The admissible set of candidate architectures is formally defined as \(\mathscr {A}\), from which individual configurations \(a \in \mathscr {A}\) are stochastically sampled during the optimization process. Each architecture is instantiated by a single-path hierarchical generator that sequentially composes convolutional blocks, as also displayed in Fig. 1. Each block incorporates two modular primitives: a normal cell, consisting of standard convolutional operations, and a reduction cell, which halves the spatial resolution via max or average pooling. This cell-stacking design paradigm is widely adopted in both handcrafted and NAS-derived architectures. The total number of blocks is uniformly sampled from a discrete interval \([3, M_n]\), where \(M_n\) is a tunable upper bound.

Candidate architectures are parameterized by a combination of discrete and continuous variables, including the type and order of layers (e.g., convolutional, pooling, fully connected), as well as hyperparameters such as kernel size, number of filters, and activation function. Each architectural configuration serves as a genotype, akin to chromosomes in genetic algorithms, encoding structural elements like skip connections and network depth. This encoding enables expressive and flexible representations within the search space.

Each candidate architecture \(a \in \mathscr {A}\) is represented by a structured string called the architecture code. For instance, the architecture code LRr3agn1EPaELco2k3s2p2agn1EPMEHCEE corresponds to the genotype [“LRr3agn1”, “Pa”, “Lco2k3s1p1agn1”, “PM”, “HC”], where each segment encodes a functional block. The token Lco2k3s1p1agn, for example, specifies a convolutional layer with kernel size 3, stride 1, padding 1, GELU activation, and doubled output channels. This code is parsed into a sequence of components-referred to as the genotype-that specify the network’s building blocks and their order. This multi-level encoding mechanism-spanning from symbolic strings to interpretable layer definitions-enables expressive model specification and efficient traversal of the architectural search space. Moreover, it provides a robust foundation for mutation and crossover operations in the genetic algorithm, ensuring the generation of structurally valid and hardware-feasible architectures.

To ensure real-time feasibility for embedded platforms, the generator enforces a strict upper bound on model complexity by capping the number of trainable parameters at 10 million. Once instantiated, each candidate architecture \(a \in \mathscr {A}\) is trained via supervised learning and evaluated using a hardware-aware fitness function.

Optimization strategy

As one of the first contributions tailored to on-orbit satellite deployment, the architecture search strategy is formulated using a GA. This methodological choice is motivated by two key considerations: (1) the widespread success of evolutionary approaches in NAS, and (2) their inherent ability to optimize non-differentiable, discrete objective functions without relying on continuous relaxations.

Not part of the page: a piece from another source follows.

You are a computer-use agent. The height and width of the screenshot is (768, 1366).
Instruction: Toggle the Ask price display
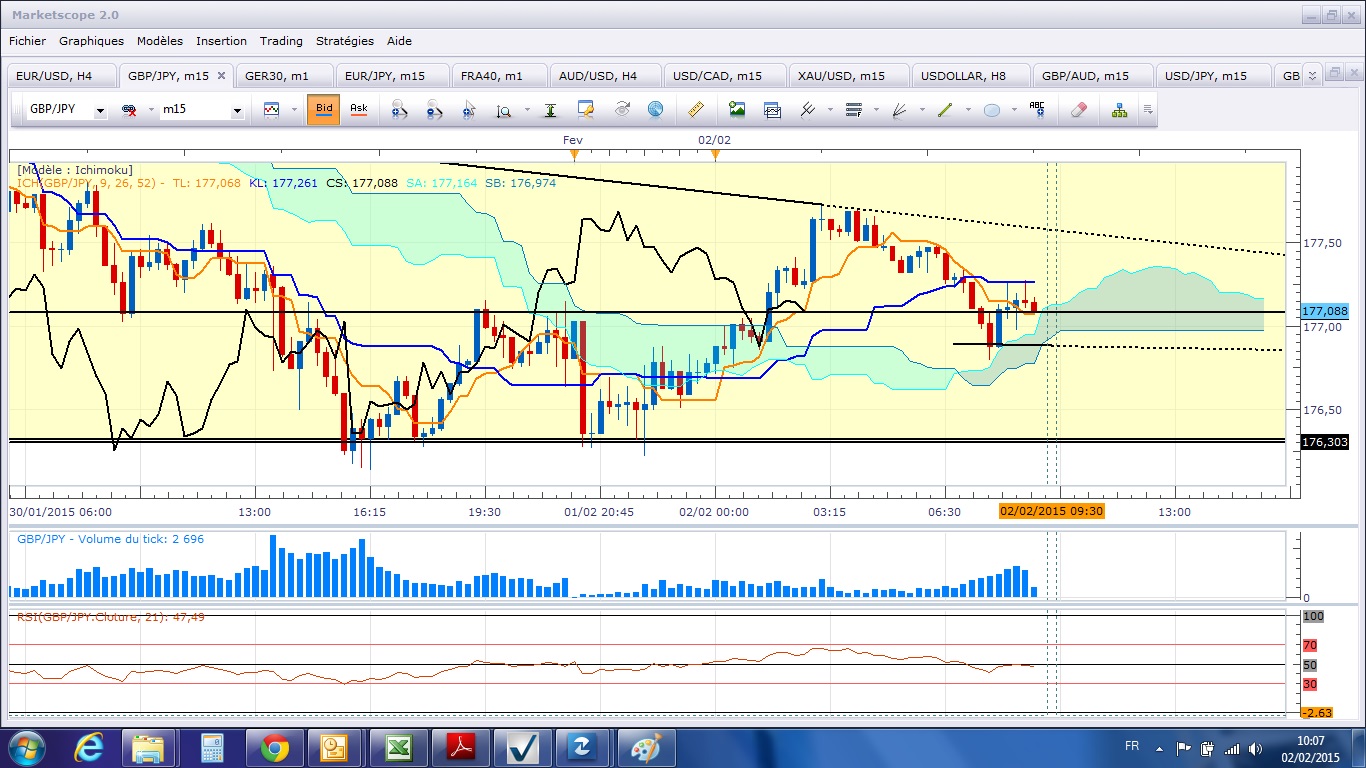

The optimization process operates over a fixed number of generations \(G_n\), with each generation maintaining a population of \(P_s\) candidate architectures. The evolutionary cycle iteratively refines the population through a balance of exploration and exploitation.

Two primary genetic operators drive population evolution. First, mutation, applied at a probability \(M_f (\%)\), introduces stochastic variability by randomly replacing one layer in an architecture with a structurally distinct alternative from the predefined search space. This mechanism ensures continual architectural innovation and prevents premature convergence. Second, single-point crossover is applied to the top-performing \(M_p (\%)\) of the population (the mating pool), ranked by fitness. For each selected parent pair, a random crossover point is sampled, and the architectural components before and after this point are exchanged, producing two offspring. This recombination process promotes the inheritance of beneficial architectural traits, accelerating convergence toward high-performing solutions.

To promote convergence toward high-quality solutions while preserving exploratory capability, the evolutionary process integrates three key mechanisms. First, elitism is applied: the top \(K_{\text {best}}\) architectures, ranked by fitness, are retained across generations, ensuring monotonic performance improvement.

Second, diversity injection mitigates premature convergence. At each generation, \(n_{\text {random}}\) novel architectures are uniformly sampled from the search space, enabling exploration of underrepresented regions that may elude incremental refinement.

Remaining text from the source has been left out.